• Records shown:
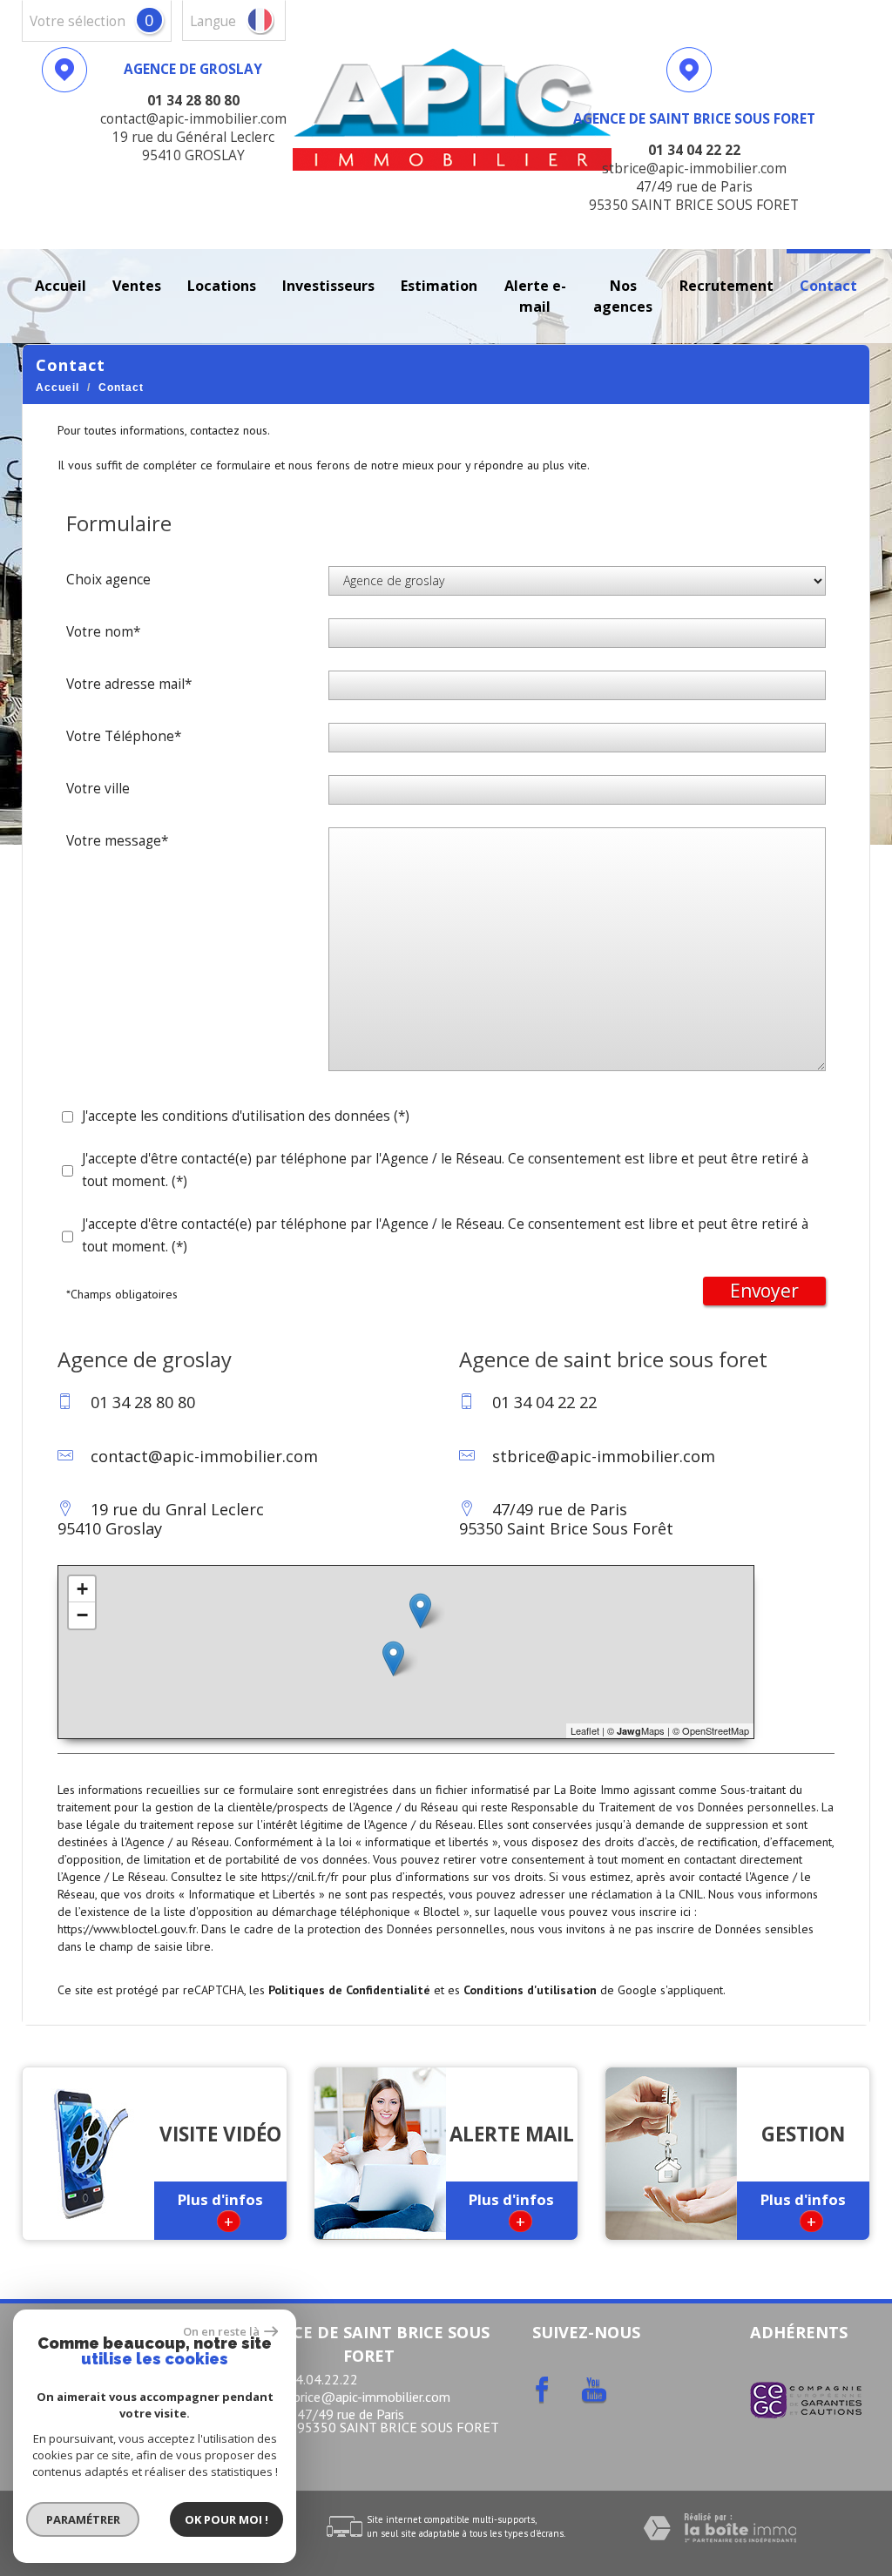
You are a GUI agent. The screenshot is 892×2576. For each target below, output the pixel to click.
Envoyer (764, 1290)
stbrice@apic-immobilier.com (603, 1456)
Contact (828, 285)
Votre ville (98, 788)
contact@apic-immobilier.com (204, 1456)
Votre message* (117, 841)
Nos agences (622, 296)
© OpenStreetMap (710, 1730)
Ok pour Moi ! (226, 2519)
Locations (221, 285)
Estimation (439, 285)
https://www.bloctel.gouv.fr (126, 1929)
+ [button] (82, 1589)
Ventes (136, 285)
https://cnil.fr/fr (300, 1877)
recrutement (726, 285)
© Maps (636, 1730)
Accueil (60, 285)
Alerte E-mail (535, 296)
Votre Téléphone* (123, 736)
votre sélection (77, 21)
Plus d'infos (220, 2210)
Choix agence (108, 579)
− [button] (82, 1615)
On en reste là (221, 2331)
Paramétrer (83, 2519)
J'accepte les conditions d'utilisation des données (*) (245, 1116)
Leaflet (585, 1730)
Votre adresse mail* (129, 684)
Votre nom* (103, 632)
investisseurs (328, 285)
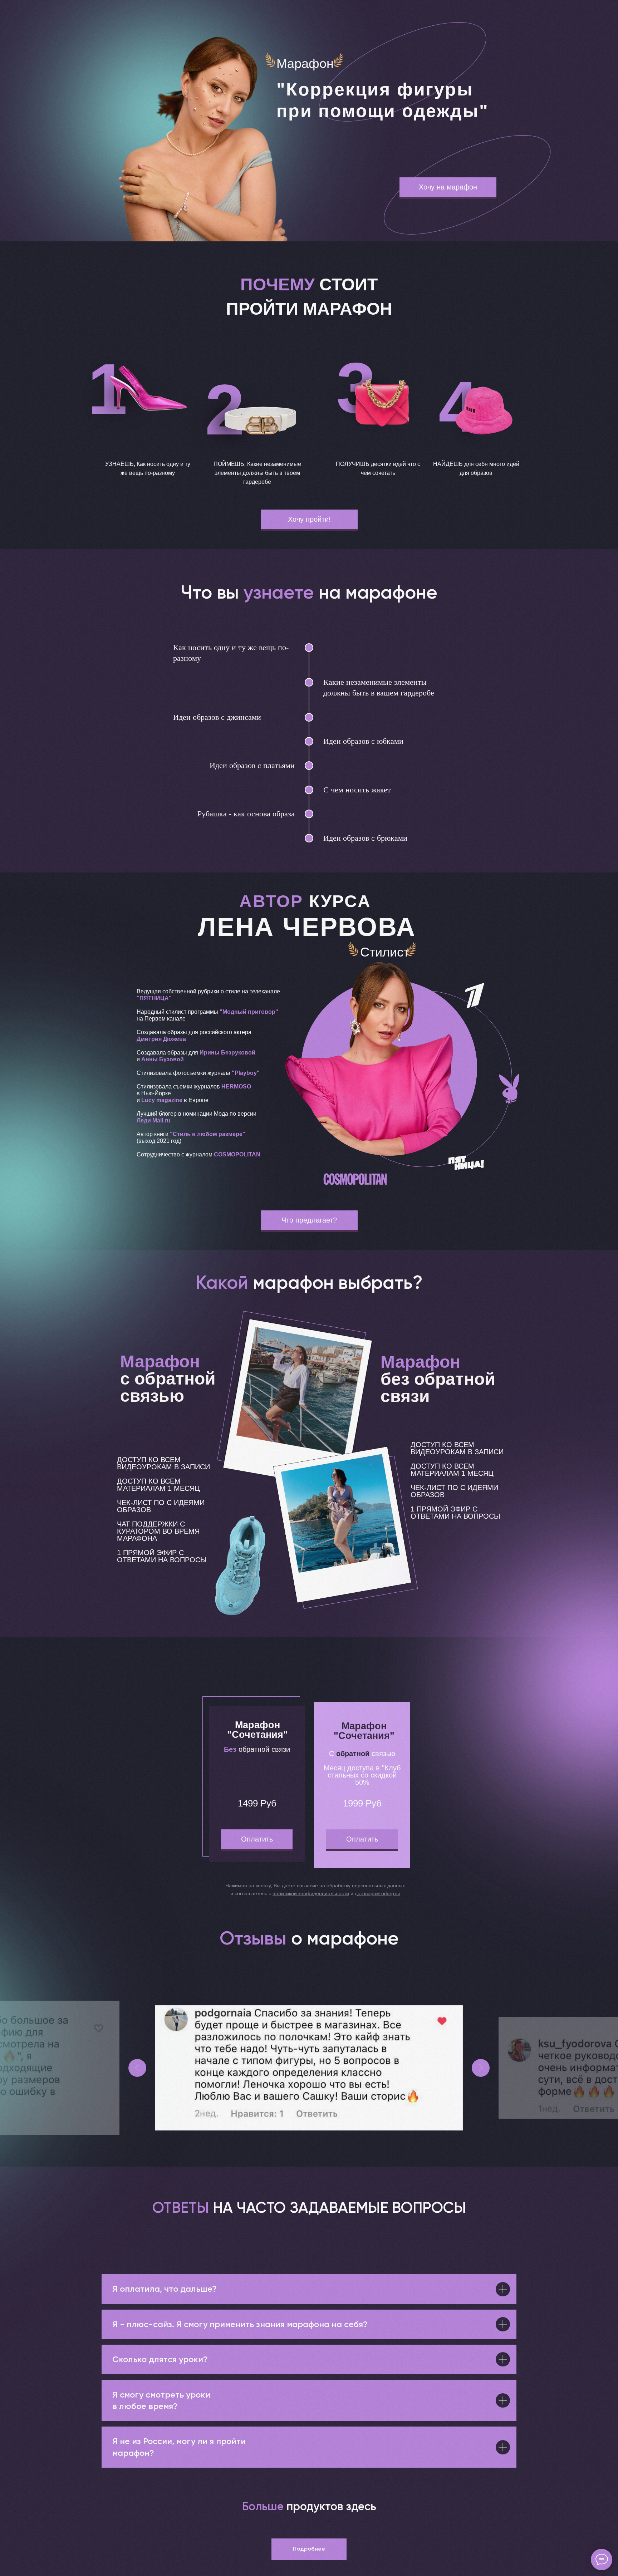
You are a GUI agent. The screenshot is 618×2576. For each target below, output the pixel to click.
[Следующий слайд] (481, 2068)
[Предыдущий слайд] (137, 2068)
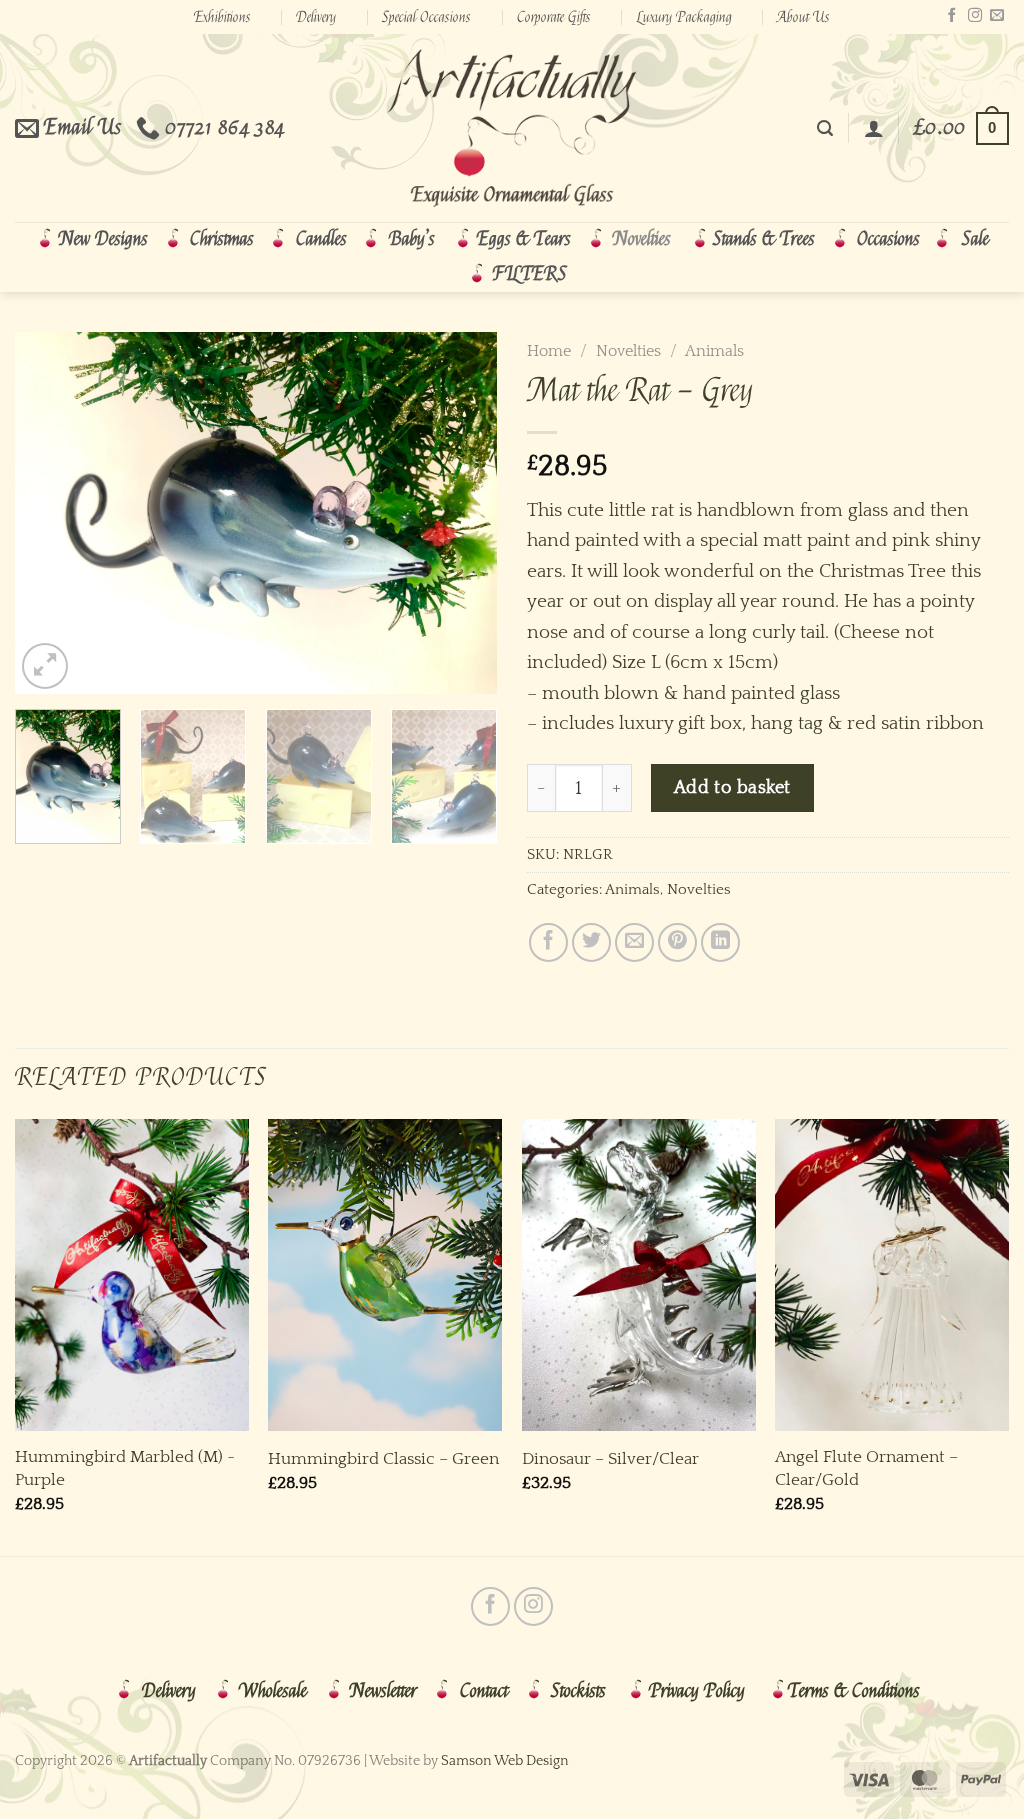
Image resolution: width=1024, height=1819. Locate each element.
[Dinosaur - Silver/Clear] (639, 1275)
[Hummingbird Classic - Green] (385, 1275)
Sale (975, 239)
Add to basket (732, 787)
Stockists (578, 1691)
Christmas (222, 239)
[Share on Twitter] (591, 942)
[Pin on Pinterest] (677, 942)
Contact (484, 1691)
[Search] (825, 128)
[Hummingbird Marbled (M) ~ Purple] (132, 1275)
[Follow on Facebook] (952, 16)
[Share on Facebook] (548, 942)
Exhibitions (222, 17)
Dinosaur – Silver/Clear (610, 1458)
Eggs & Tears (524, 239)
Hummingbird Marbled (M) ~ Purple (125, 1467)
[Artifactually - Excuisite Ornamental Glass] (512, 128)
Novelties (642, 239)
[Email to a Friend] (634, 942)
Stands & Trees (764, 239)
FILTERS (530, 274)
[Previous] (50, 513)
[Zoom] (45, 666)
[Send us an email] (997, 16)
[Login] (874, 128)
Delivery (316, 17)
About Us (803, 17)
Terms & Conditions (854, 1691)
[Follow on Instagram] (975, 16)
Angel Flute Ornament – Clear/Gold (866, 1467)
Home (549, 351)
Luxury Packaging (684, 17)
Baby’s (412, 239)
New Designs (103, 239)
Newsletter (383, 1691)
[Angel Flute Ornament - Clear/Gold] (892, 1275)
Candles (321, 239)
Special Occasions (426, 17)
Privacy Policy (697, 1691)
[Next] (462, 513)
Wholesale (273, 1691)
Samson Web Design (505, 1761)
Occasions (888, 239)
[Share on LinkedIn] (720, 942)
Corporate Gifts (554, 17)
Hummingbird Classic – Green (383, 1458)
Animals (714, 351)
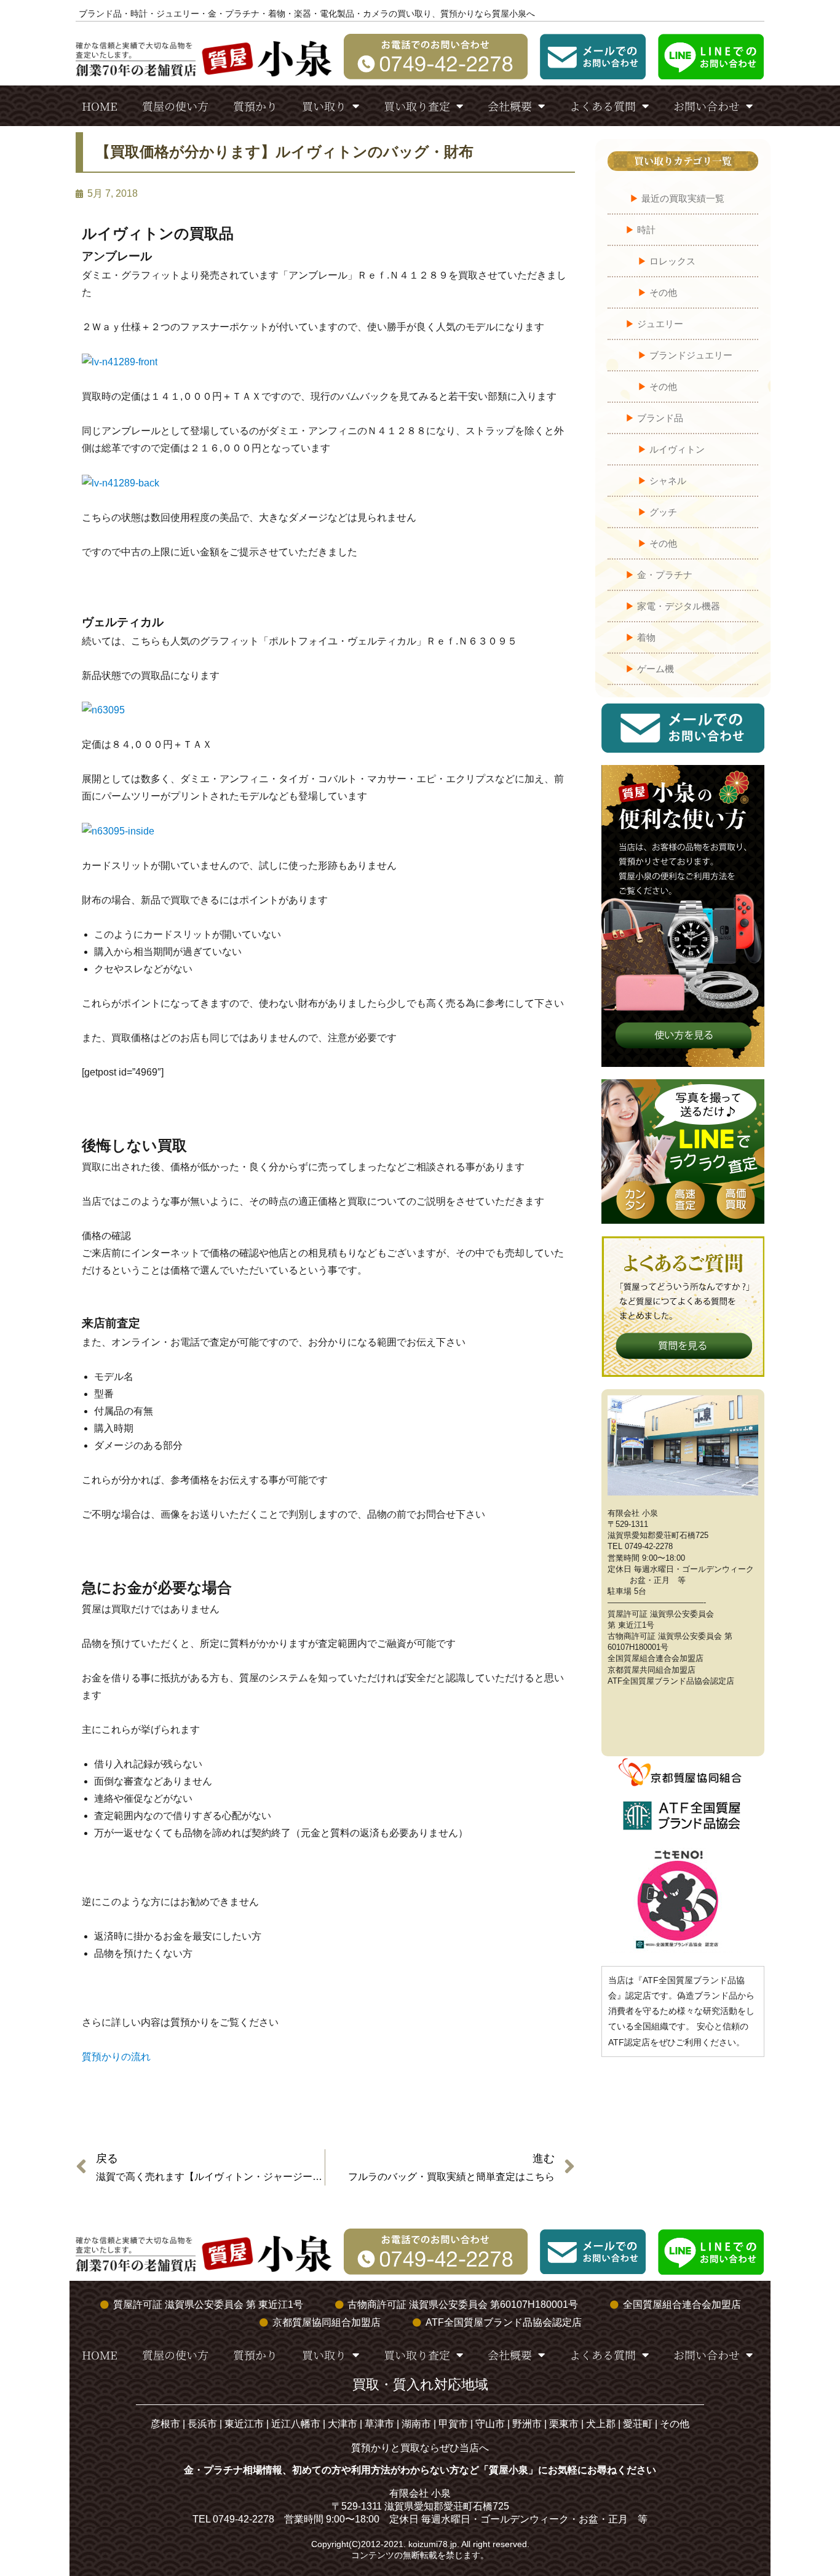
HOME (99, 106)
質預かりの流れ (116, 2056)
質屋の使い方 (175, 106)
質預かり (255, 106)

• Task directions:
Copy the entries above exactly, but only from the line holding "Ok pour Moi ! (226, 2519)" through the line holding "Accueil (60, 285)", both included.

• Problem solution:
Ok pour Moi ! (226, 2519)
Locations (221, 285)
Estimation (439, 285)
https://www.bloctel.gouv.fr (126, 1929)
+ [button] (82, 1589)
Ventes (136, 285)
https://cnil.fr/fr (300, 1877)
recrutement (726, 285)
© Maps (636, 1730)
Accueil (60, 285)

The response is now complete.